### Document extract:
View Full Version : U.K. Noel Chavasse, Victoria Cross x2 WW1

08-01-2009, 03:07 PM
The Victoria Cross (VC) is the highest military decoration which is, or has been, awarded for valour "in the face of the enemy" to members of the armed forces of various Commonwealth countries, and previous British Empire territories. It takes precedence over all other orders, decorations and medals. It may be awarded to a person of any rank in any service and civilians under military command. It is usually presented to the recipient, or their next of kin, by the British monarch during an investiture held at Buckingham Palace, or by the Governor-General for awards made by other Commonwealth countries. It is the joint highest award for bravery in the United Kingdom with the George Cross, which is the equivalent honour for valour not in the face of the enemy.[2] However, the VC is higher in the order of wear and would be worn first by an individual who had been awarded both decorations (which has not so far occurred).[

On 9 August 1916, at Guillemont, France, during an attack, Captain Chavasse attended to the wounded all day, under heavy fire, frequently in the view of the enemy, and during the night he searched for wounded in front of the enemy's lines. Next day he took a stretcher-bearer and under heavy shell fire carried an urgent case 500 yards into safety, being wounded himself on the return journey. The same night, with 20 volunteers, he rescued 3 wounded men from a shell-hole 36 yards from the enemy's trenches, buried the bodies of 2 officers and collected many identity discs. Altogether he saved the lives of some 20 wounded men, besides the ordinary cases which passed through his hands. This award was published in the London Gazette on 26 October 1916.

### Task instructions:
Please copy out the forum post about Noel Chavasse and the Victoria Cross word for word, in full.

Saved entries:
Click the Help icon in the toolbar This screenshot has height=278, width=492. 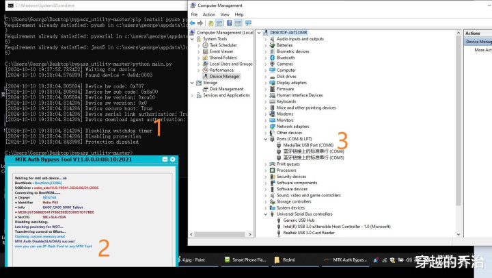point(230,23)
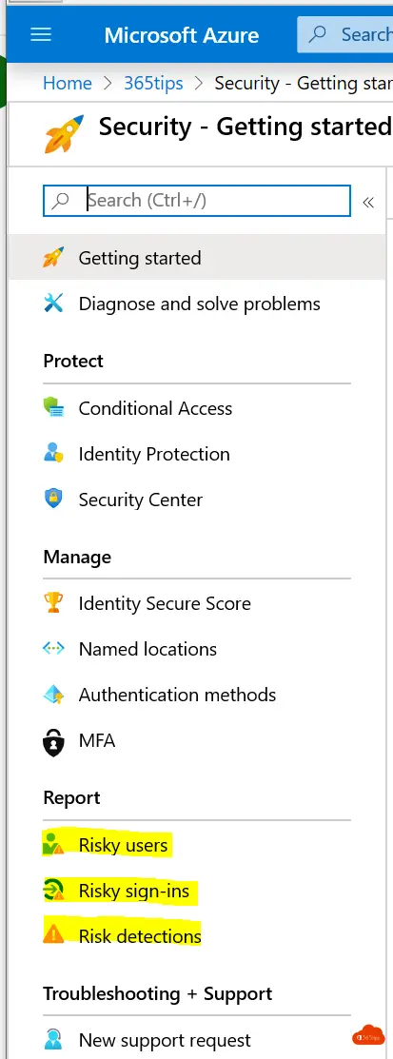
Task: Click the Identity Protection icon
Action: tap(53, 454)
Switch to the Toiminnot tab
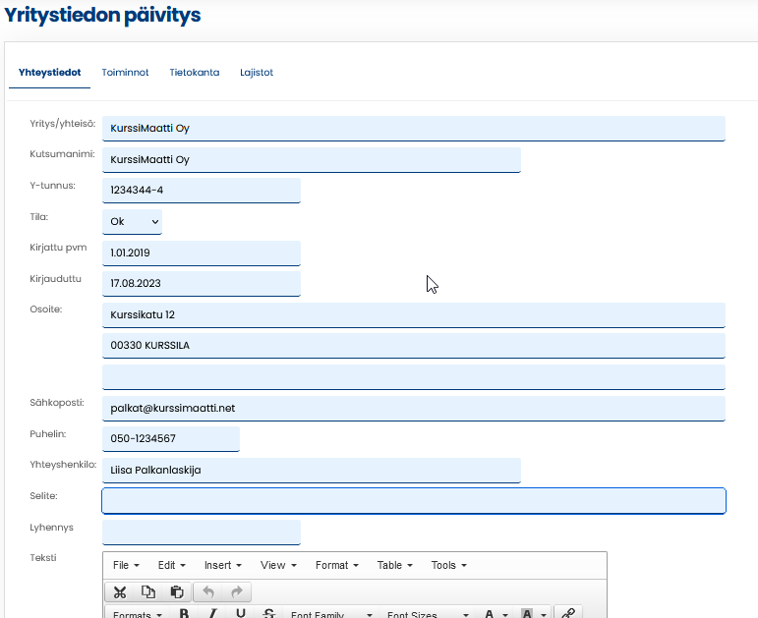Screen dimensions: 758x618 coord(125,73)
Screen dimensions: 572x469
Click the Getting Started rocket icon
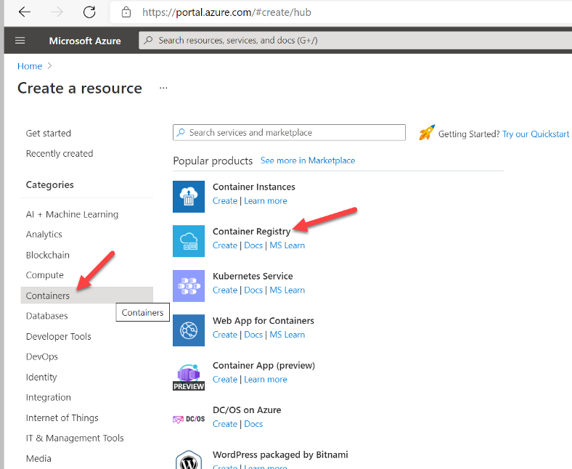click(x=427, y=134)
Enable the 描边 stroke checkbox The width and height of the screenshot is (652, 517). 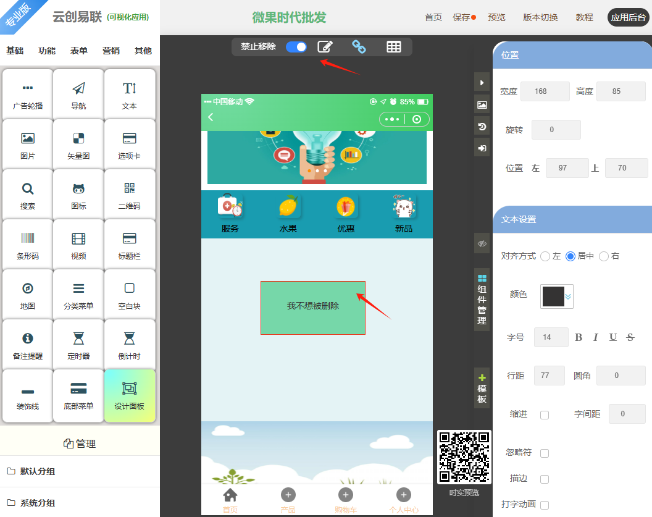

### Exercise answer:
View Full Version : U.K. Noel Chavasse, Victoria Cross x2 WW1

08-01-2009, 03:07 PM
The Victoria Cross (VC) is the highest military decoration which is, or has been, awarded for valour "in the face of the enemy" to members of the armed forces of various Commonwealth countries, and previous British Empire territories. It takes precedence over all other orders, decorations and medals. It may be awarded to a person of any rank in any service and civilians under military command. It is usually presented to the recipient, or their next of kin, by the British monarch during an investiture held at Buckingham Palace, or by the Governor-General for awards made by other Commonwealth countries. It is the joint highest award for bravery in the United Kingdom with the George Cross, which is the equivalent honour for valour not in the face of the enemy.[2] However, the VC is higher in the order of wear and would be worn first by an individual who had been awarded both decorations (which has not so far occurred).[

On 9 August 1916, at Guillemont, France, during an attack, Captain Chavasse attended to the wounded all day, under heavy fire, frequently in the view of the enemy, and during the night he searched for wounded in front of the enemy's lines. Next day he took a stretcher-bearer and under heavy shell fire carried an urgent case 500 yards into safety, being wounded himself on the return journey. The same night, with 20 volunteers, he rescued 3 wounded men from a shell-hole 36 yards from the enemy's trenches, buried the bodies of 2 officers and collected many identity discs. Altogether he saved the lives of some 20 wounded men, besides the ordinary cases which passed through his hands. This award was published in the London Gazette on 26 October 1916.